Selasa, 03 April 2018

Belajar dari Vietnam


Belajar dari Vietnam
oleh: gatotpriyoharto

Vietnam, kira-kira apa yang ada dibenak anda bila mendengan negara Vietnam? Mungkin perang Vietnam dengan tokoh Rambonya, atau sebagian besar kita malahan mengiranya sebagai negara dengan ekonomi tertinggal. Anda mungkin benar tentang perang Vietnam, namun bila anda mengira Vietnam adalah negara kecil dengan ekonomi rendah, maka anda salah besar.
.
Vietnam adalah negara ketiga terbesar dalam hal potensi pasar di antara negara-negara kawasan ASEAN setelah Indonesia dan Filipina. Pertumbuhan ekonominya yang selalu di level 6% dalam 3 tahun terakhir yaitu 6,68% (2015), 6,21% (2016) dan 6,81% (2017) dibanding Indonesia yang masih dikisaran 5%. Bonus demografi yang dipunyai Vietnam yang mempunyai usia median 30,9 tahun juga memberi sinyal tenaga kerja yang cukup banyak di negara tersebut. Bahkan lawan tangguh sepakbola Indonesia ini digadang-gadang menjadi the next China karena pertumbuhan ekonominya yang meroket beberapa tahun belakangan.
.
Negara
Pertumbuhan Ekonomi
2015
2016
2017
Indonesia
4,8
5,0
5,1
Vietnam
6,68
6,21
6,81
.
Indonesia sebenarnya memiliki hampir semua hal yang membuat Vietnam berkembang pesat, seperti tenaga kerja yang (lumayan) murah yaitu $165.3 (Vietnam) sedang di Indonesia, khususnya Jawa Barat dimana terdapat 40 dari 70 kawasan industri di Indonesia, upah minimumnya adalah $115 per bulan. Bicara demografi, Indonesia memiliki usia median yang lebih muda dari Vietnam yaitu 28,3 tahun versi worldometer. Bicara fasilitasi industri yang disediakan juga Indonesia tak kalah jor-joran.
.
Bila Vietnam memberikan keringanan pajak dan pengecualian bea masuk atas barang-barang raw material, Indonesia menyediakan fasilitas Kemudahan Impor Tujuan Ekspor (KITE), Kawasan Berikat (KB), Pusat Logistik Berikat (PLB) dan masih banyak lagi. Lalu apa yang menjadi faktor pembeda hingga Presiden begitu kesal mengetahui kinerja ekspor Indonesia tertinggal oleh Vietnam.  
.
Sejak diberlakukannya gerakan Doi Moi atau (renovation) pada tahun 1986, maka Vietnam telah merubah sistem ekonominya yang semula tersentralisasi menjadi market oriented. Foreign Direct Investment (FDI) yang terus meningkat menjadi salah satu penggerak pertumbuhan ekonomi Vietnam. Bila dalam sepuluh tahun terakhir Indonesia kalah dalam growth FDI saja, maka pada tahun 2016 net inflows FDI Vietnam sudah (berhasil) menyalip Indonesia.
.

════

Ketentuan Tugas A:
Terjemahkan kalimat "Foreign Direct Investment (FDI) yang terus meningkat menjadi salah satu penggerak pertumbuhan ekonomi Vietnam." dari teks tentang Vietnam di atas ke dalam bahasa Inggris.
Ketentuan Tugas B:
Tuliskan ulang kata demi kata bagian teks tentang Vietnam di atas, mulai dari kata-kata yang memuat "Indonesia sebenarnya memiliki" dan berhenti setelah "tertinggal oleh Vietnam.".
Butir-butir yang disertakan di sini diambil dari sumber lain.

Bahan yang Disediakan:
════

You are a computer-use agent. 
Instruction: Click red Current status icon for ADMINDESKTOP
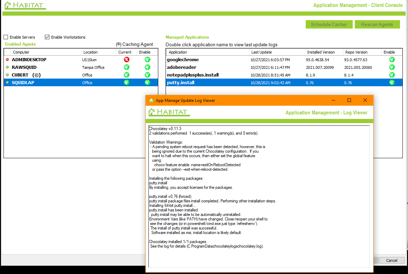(x=127, y=60)
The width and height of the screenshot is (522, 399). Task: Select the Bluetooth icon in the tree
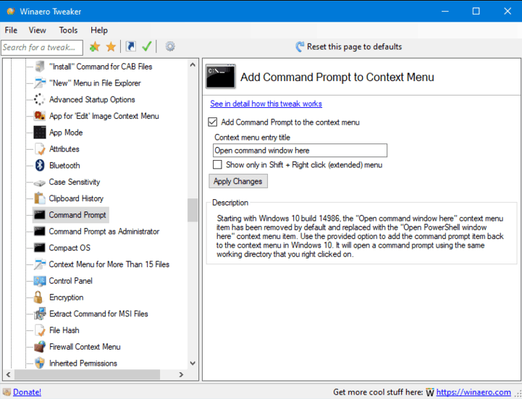pyautogui.click(x=40, y=165)
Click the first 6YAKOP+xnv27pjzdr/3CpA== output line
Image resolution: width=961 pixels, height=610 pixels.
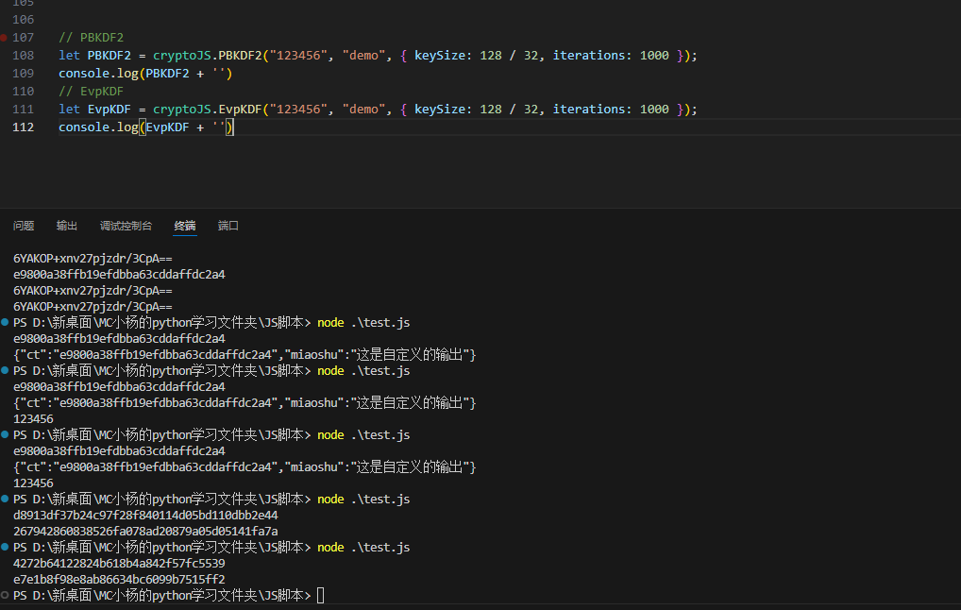tap(93, 258)
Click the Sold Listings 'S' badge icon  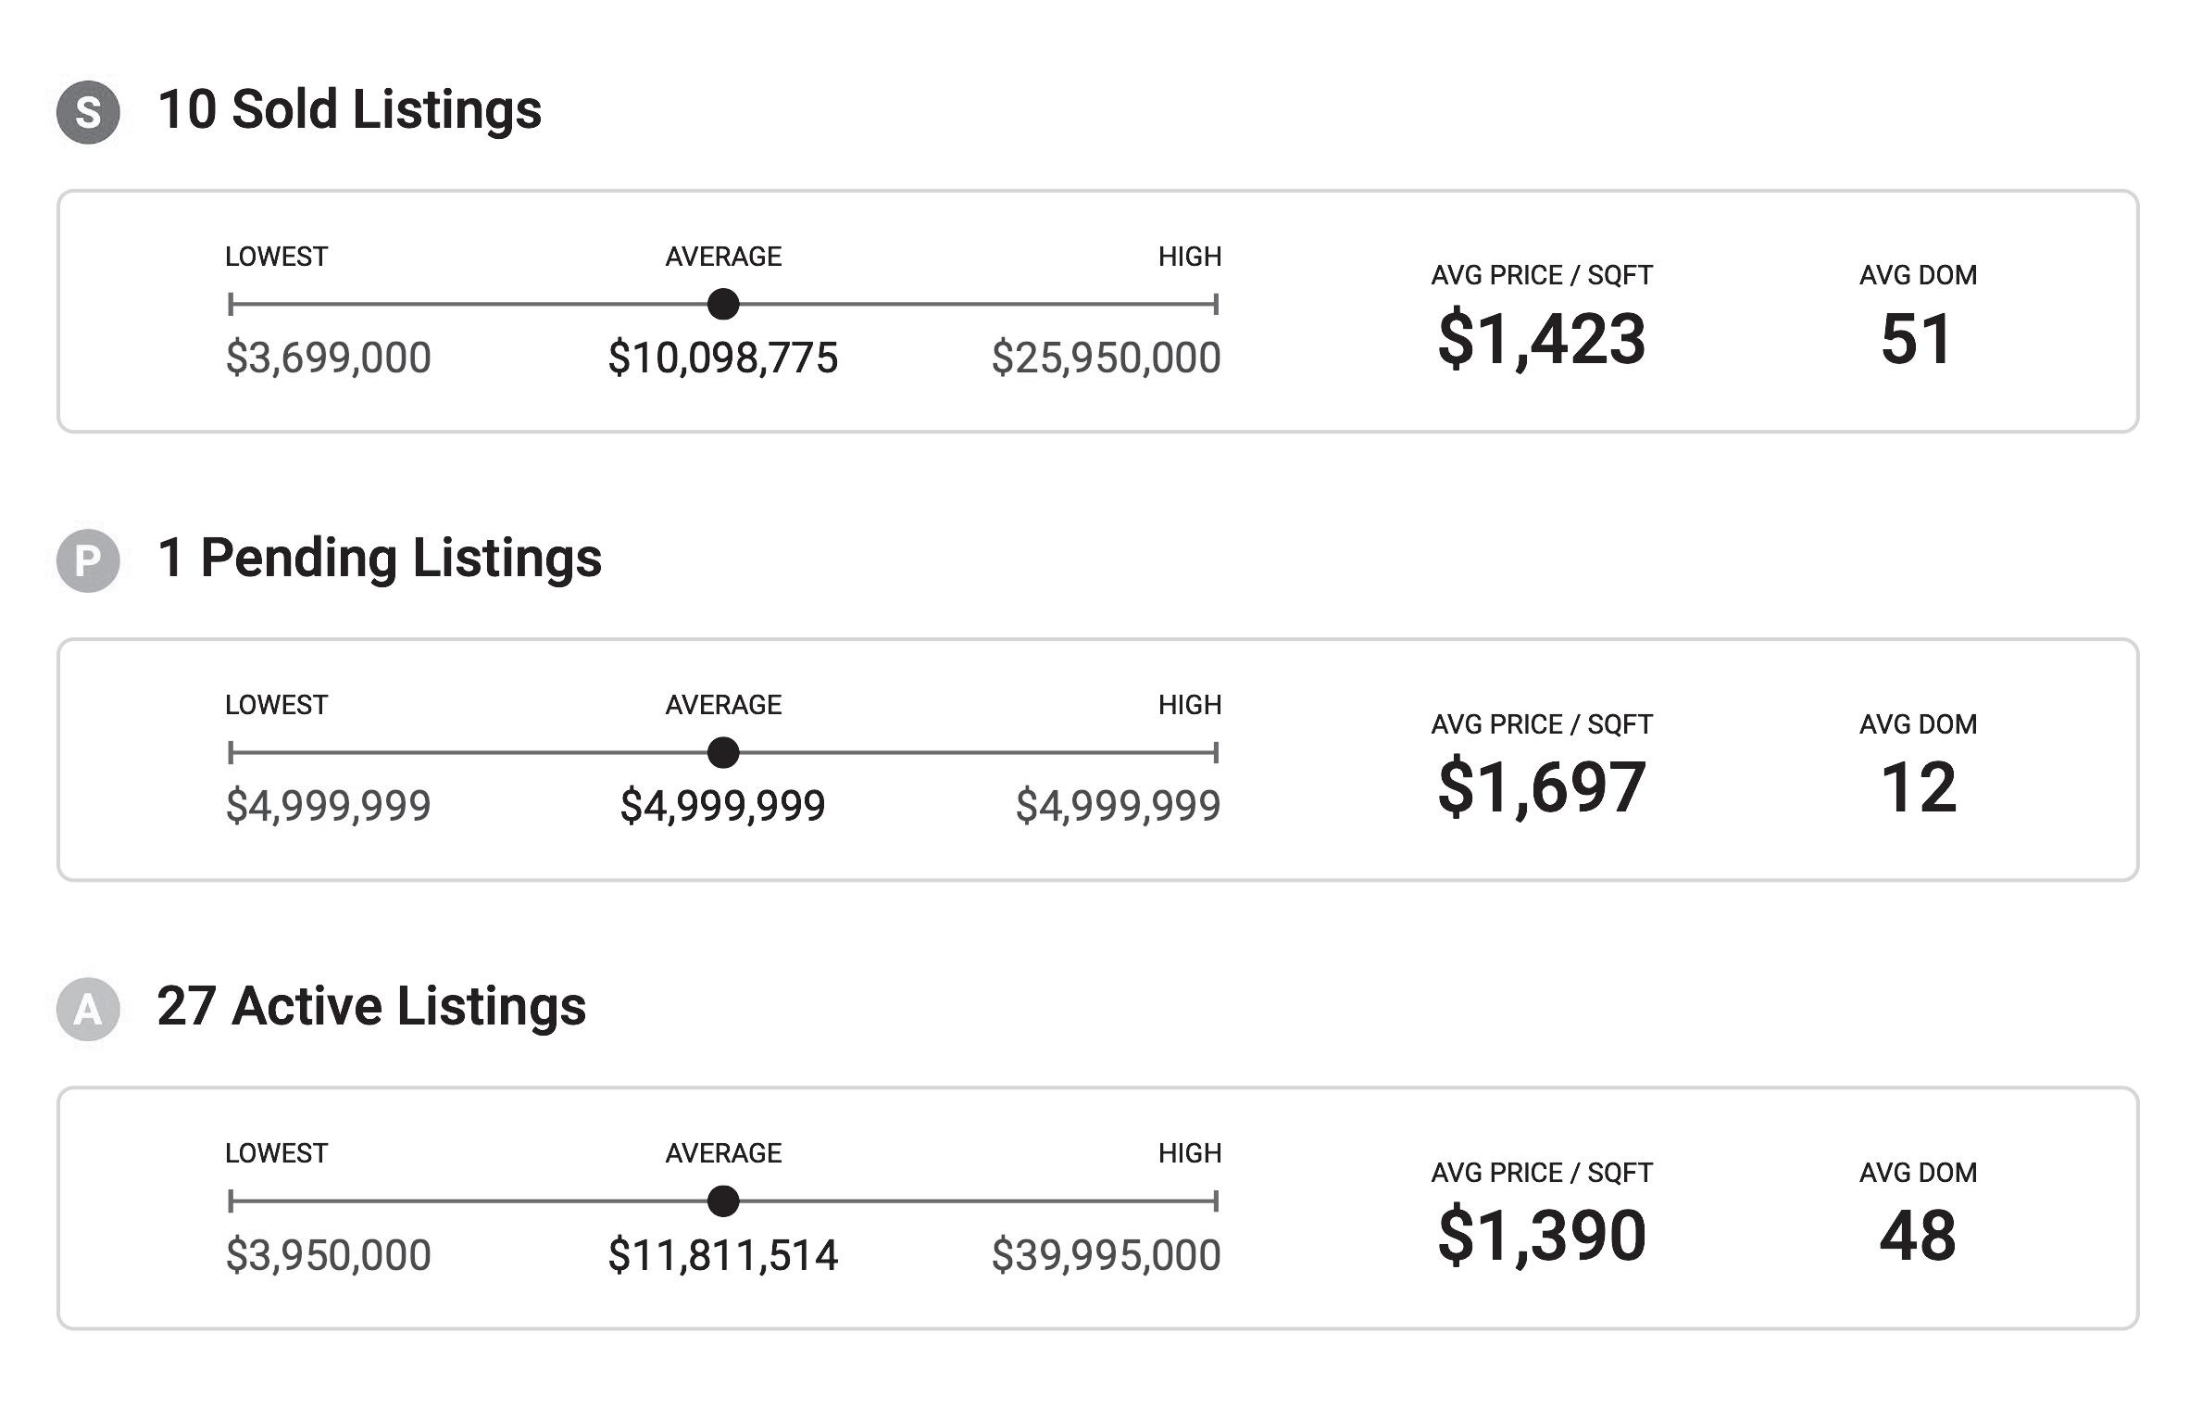click(88, 112)
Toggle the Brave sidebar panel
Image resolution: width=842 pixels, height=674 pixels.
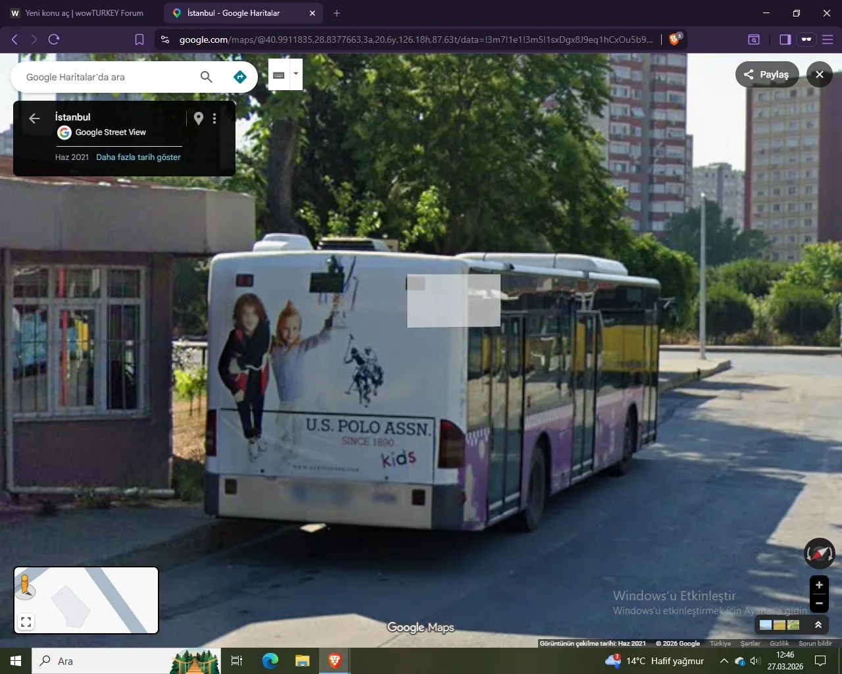[785, 39]
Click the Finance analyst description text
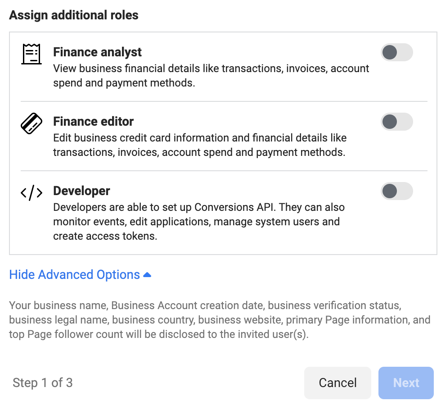Screen dimensions: 441x401 pos(211,76)

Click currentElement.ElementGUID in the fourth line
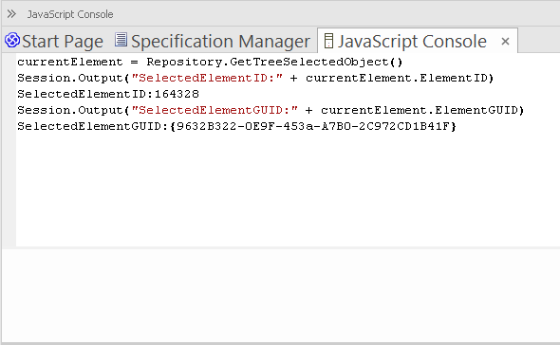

════

Jawaban Lengkap A:
Steadily rising Foreign Direct Investment (FDI) has become one of the drivers of Vietnam's economic growth.

Jawaban Lengkap B:
Indonesia sebenarnya memiliki hampir semua hal yang membuat Vietnam berkembang pesat, seperti tenaga kerja yang (lumayan) murah yaitu $165.3 (Vietnam) sedang di Indonesia, khususnya Jawa Barat dimana terdapat 40 dari 70 kawasan industri di Indonesia, upah minimumnya adalah $115 per bulan. Bicara demografi, Indonesia memiliki usia median yang lebih muda dari Vietnam yaitu 28,3 tahun versi worldometer. Bicara fasilitasi industri yang disediakan juga Indonesia tak kalah jor-joran.
.
Bila Vietnam memberikan keringanan pajak dan pengecualian bea masuk atas barang-barang raw material, Indonesia menyediakan fasilitas Kemudahan Impor Tujuan Ekspor (KITE), Kawasan Berikat (KB), Pusat Logistik Berikat (PLB) dan masih banyak lagi. Lalu apa yang menjadi faktor pembeda hingga Presiden begitu kesal mengetahui kinerja ekspor Indonesia tertinggal oleh Vietnam.